Your task :: Below are some records; return each one exactly as written.

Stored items
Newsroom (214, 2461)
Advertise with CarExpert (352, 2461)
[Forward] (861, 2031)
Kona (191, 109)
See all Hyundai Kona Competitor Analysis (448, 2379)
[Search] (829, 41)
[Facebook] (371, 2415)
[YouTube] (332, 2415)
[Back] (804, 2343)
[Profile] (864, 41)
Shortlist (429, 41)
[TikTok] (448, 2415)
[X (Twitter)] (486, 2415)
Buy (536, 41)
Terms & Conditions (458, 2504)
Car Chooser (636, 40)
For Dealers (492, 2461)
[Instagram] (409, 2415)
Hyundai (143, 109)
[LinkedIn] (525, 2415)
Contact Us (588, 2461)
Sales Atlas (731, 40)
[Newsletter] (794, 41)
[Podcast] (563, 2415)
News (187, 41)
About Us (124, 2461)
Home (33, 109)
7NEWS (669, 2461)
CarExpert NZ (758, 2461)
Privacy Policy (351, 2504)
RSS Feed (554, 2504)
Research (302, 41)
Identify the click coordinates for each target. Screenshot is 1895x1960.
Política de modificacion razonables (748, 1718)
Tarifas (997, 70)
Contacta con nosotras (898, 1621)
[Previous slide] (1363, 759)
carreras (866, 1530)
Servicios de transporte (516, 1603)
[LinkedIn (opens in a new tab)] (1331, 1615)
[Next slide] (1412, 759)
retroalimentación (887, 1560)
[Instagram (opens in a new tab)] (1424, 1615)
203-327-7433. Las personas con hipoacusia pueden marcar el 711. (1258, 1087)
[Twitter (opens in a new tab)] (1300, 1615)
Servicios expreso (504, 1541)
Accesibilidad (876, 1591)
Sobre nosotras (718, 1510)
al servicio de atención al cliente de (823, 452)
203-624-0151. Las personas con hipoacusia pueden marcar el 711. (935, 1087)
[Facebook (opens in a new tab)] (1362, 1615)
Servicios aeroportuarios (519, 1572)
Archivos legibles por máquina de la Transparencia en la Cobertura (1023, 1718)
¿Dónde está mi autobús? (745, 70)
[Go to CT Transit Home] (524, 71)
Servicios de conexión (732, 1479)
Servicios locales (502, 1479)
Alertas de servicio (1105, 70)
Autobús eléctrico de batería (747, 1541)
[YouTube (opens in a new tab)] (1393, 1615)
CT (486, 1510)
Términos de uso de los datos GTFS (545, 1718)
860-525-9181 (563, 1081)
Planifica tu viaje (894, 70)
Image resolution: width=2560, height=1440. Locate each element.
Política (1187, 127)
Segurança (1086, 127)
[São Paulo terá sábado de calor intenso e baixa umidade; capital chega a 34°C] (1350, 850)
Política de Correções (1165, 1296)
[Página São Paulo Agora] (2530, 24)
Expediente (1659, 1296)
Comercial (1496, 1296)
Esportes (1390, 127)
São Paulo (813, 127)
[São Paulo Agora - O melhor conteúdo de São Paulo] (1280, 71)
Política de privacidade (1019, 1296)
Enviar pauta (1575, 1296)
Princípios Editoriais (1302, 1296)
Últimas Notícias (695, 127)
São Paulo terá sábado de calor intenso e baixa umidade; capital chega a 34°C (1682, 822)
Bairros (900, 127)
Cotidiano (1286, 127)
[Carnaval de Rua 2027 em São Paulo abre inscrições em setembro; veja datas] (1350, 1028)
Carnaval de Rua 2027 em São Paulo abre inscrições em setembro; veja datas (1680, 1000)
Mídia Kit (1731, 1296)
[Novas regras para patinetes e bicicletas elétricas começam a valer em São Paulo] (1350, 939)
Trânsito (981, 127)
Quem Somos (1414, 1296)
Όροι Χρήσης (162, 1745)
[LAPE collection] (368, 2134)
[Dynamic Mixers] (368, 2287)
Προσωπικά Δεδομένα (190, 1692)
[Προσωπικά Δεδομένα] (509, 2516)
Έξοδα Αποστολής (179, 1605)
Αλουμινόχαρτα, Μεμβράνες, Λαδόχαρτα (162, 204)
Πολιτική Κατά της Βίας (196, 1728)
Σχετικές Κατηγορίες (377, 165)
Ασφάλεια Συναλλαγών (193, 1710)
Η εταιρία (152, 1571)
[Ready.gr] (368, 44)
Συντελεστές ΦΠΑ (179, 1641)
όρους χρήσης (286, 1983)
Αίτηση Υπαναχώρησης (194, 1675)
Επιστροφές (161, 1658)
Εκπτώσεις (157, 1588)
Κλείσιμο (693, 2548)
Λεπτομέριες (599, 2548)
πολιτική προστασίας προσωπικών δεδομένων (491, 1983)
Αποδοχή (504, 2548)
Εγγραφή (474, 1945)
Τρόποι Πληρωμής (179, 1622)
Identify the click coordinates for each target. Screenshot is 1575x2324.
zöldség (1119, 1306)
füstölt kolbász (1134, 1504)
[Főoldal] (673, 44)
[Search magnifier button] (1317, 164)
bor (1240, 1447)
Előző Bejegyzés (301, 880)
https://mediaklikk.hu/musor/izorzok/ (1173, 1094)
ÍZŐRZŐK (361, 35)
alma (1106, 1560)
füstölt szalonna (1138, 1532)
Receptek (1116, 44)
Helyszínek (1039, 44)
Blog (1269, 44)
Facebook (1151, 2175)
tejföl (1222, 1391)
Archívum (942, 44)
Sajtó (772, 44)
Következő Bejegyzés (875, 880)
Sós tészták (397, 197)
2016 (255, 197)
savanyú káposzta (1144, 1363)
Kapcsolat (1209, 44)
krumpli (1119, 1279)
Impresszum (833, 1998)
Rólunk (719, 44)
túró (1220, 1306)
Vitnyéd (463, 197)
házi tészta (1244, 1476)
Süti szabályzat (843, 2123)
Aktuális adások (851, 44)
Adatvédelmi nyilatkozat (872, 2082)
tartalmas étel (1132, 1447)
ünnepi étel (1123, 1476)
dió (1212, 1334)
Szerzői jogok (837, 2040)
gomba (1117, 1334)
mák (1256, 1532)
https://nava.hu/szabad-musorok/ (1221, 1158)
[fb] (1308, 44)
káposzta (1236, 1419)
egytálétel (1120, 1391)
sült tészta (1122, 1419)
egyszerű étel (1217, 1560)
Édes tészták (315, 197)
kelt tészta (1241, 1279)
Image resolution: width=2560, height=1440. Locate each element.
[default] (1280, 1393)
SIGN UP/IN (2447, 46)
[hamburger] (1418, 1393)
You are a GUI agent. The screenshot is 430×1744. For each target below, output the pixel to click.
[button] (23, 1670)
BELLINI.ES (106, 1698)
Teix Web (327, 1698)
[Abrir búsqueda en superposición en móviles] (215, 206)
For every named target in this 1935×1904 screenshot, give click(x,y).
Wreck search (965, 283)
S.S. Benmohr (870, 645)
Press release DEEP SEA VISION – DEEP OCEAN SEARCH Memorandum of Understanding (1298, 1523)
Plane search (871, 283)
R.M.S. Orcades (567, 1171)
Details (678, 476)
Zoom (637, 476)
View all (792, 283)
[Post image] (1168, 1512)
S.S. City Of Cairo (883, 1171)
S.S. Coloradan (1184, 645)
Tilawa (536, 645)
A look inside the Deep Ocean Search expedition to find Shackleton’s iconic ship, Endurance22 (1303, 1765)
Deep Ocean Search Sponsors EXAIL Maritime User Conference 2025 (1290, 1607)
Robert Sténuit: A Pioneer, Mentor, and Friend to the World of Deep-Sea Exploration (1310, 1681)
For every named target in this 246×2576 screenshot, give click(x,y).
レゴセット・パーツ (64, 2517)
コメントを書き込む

Result of this task ::
Newsroom (214, 2461)
Advertise with CarExpert (352, 2461)
[Forward] (861, 2031)
Kona (191, 109)
See all Hyundai Kona Competitor Analysis (448, 2379)
[Search] (829, 41)
[Facebook] (371, 2415)
[YouTube] (332, 2415)
[Back] (804, 2343)
[Profile] (864, 41)
Shortlist (429, 41)
[TikTok] (448, 2415)
[X (Twitter)] (486, 2415)
Buy (536, 41)
Terms & Conditions (458, 2504)
Car Chooser (636, 40)
For Dealers (492, 2461)
[Instagram] (409, 2415)
Hyundai (143, 109)
[LinkedIn] (525, 2415)
Contact Us (588, 2461)
Sales Atlas (731, 40)
[Newsletter] (794, 41)
[Podcast] (563, 2415)
News (187, 41)
About Us (124, 2461)
Home (33, 109)
7NEWS (669, 2461)
CarExpert NZ (758, 2461)
Privacy Policy (351, 2504)
RSS Feed (554, 2504)
Research (302, 41)
Identify the click coordinates for each target. Screenshot is 1895x1960.
Política de modificacion razonables (748, 1718)
Tarifas (997, 70)
Contacta con nosotras (898, 1621)
[Previous slide] (1363, 759)
carreras (866, 1530)
Servicios de transporte (516, 1603)
[LinkedIn (opens in a new tab)] (1331, 1615)
[Next slide] (1412, 759)
retroalimentación (887, 1560)
[Instagram (opens in a new tab)] (1424, 1615)
203-327-7433. Las personas con hipoacusia pueden marcar el 711. (1258, 1087)
[Twitter (opens in a new tab)] (1300, 1615)
Servicios expreso (504, 1541)
Accesibilidad (876, 1591)
Sobre nosotras (718, 1510)
al servicio de atención al cliente de (823, 452)
203-624-0151. Las personas con hipoacusia pueden marcar el 711. (935, 1087)
[Facebook (opens in a new tab)] (1362, 1615)
Servicios aeroportuarios (519, 1572)
Archivos legibles por máquina de la Transparencia en la Cobertura (1023, 1718)
¿Dónde está mi autobús? (745, 70)
[Go to CT Transit Home] (524, 71)
Servicios de conexión (732, 1479)
Servicios locales (502, 1479)
Alertas de servicio (1105, 70)
Autobús eléctrico de batería (747, 1541)
[YouTube (opens in a new tab)] (1393, 1615)
CT (486, 1510)
Términos de uso de los datos GTFS (545, 1718)
860-525-9181 (563, 1081)
Planifica tu viaje (894, 70)
Image resolution: width=2560, height=1440. Locate each element.
Política (1187, 127)
Segurança (1086, 127)
[São Paulo terá sábado de calor intenso e baixa umidade; capital chega a 34°C] (1350, 850)
Política de Correções (1165, 1296)
[Página São Paulo Agora] (2530, 24)
Expediente (1659, 1296)
Comercial (1496, 1296)
Esportes (1390, 127)
São Paulo (813, 127)
[São Paulo Agora - O melhor conteúdo de São Paulo] (1280, 71)
Política de privacidade (1019, 1296)
Enviar pauta (1575, 1296)
Princípios Editoriais (1302, 1296)
Últimas Notícias (695, 127)
São Paulo terá sábado de calor intenso e baixa umidade; capital chega a 34°C (1682, 822)
Bairros (900, 127)
Cotidiano (1286, 127)
[Carnaval de Rua 2027 em São Paulo abre inscrições em setembro; veja datas] (1350, 1028)
Carnaval de Rua 2027 em São Paulo abre inscrições em setembro; veja datas (1680, 1000)
Mídia Kit (1731, 1296)
[Novas regras para patinetes e bicicletas elétricas começam a valer em São Paulo] (1350, 939)
Trânsito (981, 127)
Quem Somos (1414, 1296)
Όροι Χρήσης (162, 1745)
[LAPE collection] (368, 2134)
[Dynamic Mixers] (368, 2287)
Προσωπικά Δεδομένα (190, 1692)
[Προσωπικά Δεδομένα] (509, 2516)
Έξοδα Αποστολής (179, 1605)
Αλουμινόχαρτα, Μεμβράνες, Λαδόχαρτα (162, 204)
Πολιτική Κατά της Βίας (196, 1728)
Σχετικές Κατηγορίες (377, 165)
Ασφάλεια Συναλλαγών (193, 1710)
Η εταιρία (152, 1571)
[Ready.gr] (368, 44)
Συντελεστές ΦΠΑ (179, 1641)
όρους χρήσης (286, 1983)
Αίτηση Υπαναχώρησης (194, 1675)
Επιστροφές (161, 1658)
Εκπτώσεις (157, 1588)
Κλείσιμο (693, 2548)
Λεπτομέριες (599, 2548)
πολιτική προστασίας προσωπικών δεδομένων (491, 1983)
Αποδοχή (504, 2548)
Εγγραφή (474, 1945)
Τρόποι Πληρωμής (179, 1622)
Identify the click coordinates for each target. Screenshot is 1575x2324.
zöldség (1119, 1306)
füstölt kolbász (1134, 1504)
[Főoldal] (673, 44)
[Search magnifier button] (1317, 164)
bor (1240, 1447)
Előző Bejegyzés (301, 880)
https://mediaklikk.hu/musor/izorzok/ (1173, 1094)
ÍZŐRZŐK (361, 35)
alma (1106, 1560)
füstölt szalonna (1138, 1532)
Receptek (1116, 44)
Helyszínek (1039, 44)
Blog (1269, 44)
Facebook (1151, 2175)
tejföl (1222, 1391)
Archívum (942, 44)
Sajtó (772, 44)
Következő Bejegyzés (875, 880)
Sós tészták (397, 197)
2016 (255, 197)
savanyú káposzta (1144, 1363)
Kapcsolat (1209, 44)
krumpli (1119, 1279)
Impresszum (833, 1998)
Rólunk (719, 44)
túró (1220, 1306)
Vitnyéd (463, 197)
házi tészta (1244, 1476)
Süti szabályzat (843, 2123)
Aktuális adások (851, 44)
Adatvédelmi nyilatkozat (872, 2082)
tartalmas étel (1132, 1447)
ünnepi étel (1123, 1476)
dió (1212, 1334)
Szerzői jogok (837, 2040)
gomba (1117, 1334)
mák (1256, 1532)
https://nava.hu/szabad-musorok/ (1221, 1158)
[fb] (1308, 44)
káposzta (1236, 1419)
egytálétel (1120, 1391)
sült tészta (1122, 1419)
egyszerű étel (1217, 1560)
Édes tészták (315, 197)
kelt tészta (1241, 1279)
Image resolution: width=2560, height=1440. Locate each element.
[default] (1280, 1393)
SIGN UP/IN (2447, 46)
[hamburger] (1418, 1393)
You are a GUI agent. The screenshot is 430×1744. For each target below, output the pixel to click.
[button] (23, 1670)
BELLINI.ES (106, 1698)
Teix Web (327, 1698)
[Abrir búsqueda en superposición en móviles] (215, 206)
For every named target in this 1935×1904 screenshot, give click(x,y).
Wreck search (965, 283)
S.S. Benmohr (870, 645)
Press release DEEP SEA VISION – DEEP OCEAN SEARCH Memorandum of Understanding (1298, 1523)
Plane search (871, 283)
R.M.S. Orcades (567, 1171)
Details (678, 476)
Zoom (637, 476)
View all (792, 283)
[Post image] (1168, 1512)
S.S. City Of Cairo (883, 1171)
S.S. Coloradan (1184, 645)
Tilawa (536, 645)
A look inside the Deep Ocean Search expedition to find Shackleton’s iconic ship, Endurance22 (1303, 1765)
Deep Ocean Search Sponsors EXAIL Maritime User Conference 2025 (1290, 1607)
Robert Sténuit: A Pioneer, Mentor, and Friend to the World of Deep-Sea Exploration (1310, 1681)
For every named target in this 246×2576 screenshot, give click(x,y).
レゴセット・パーツ (64, 2517)
コメントを書き込む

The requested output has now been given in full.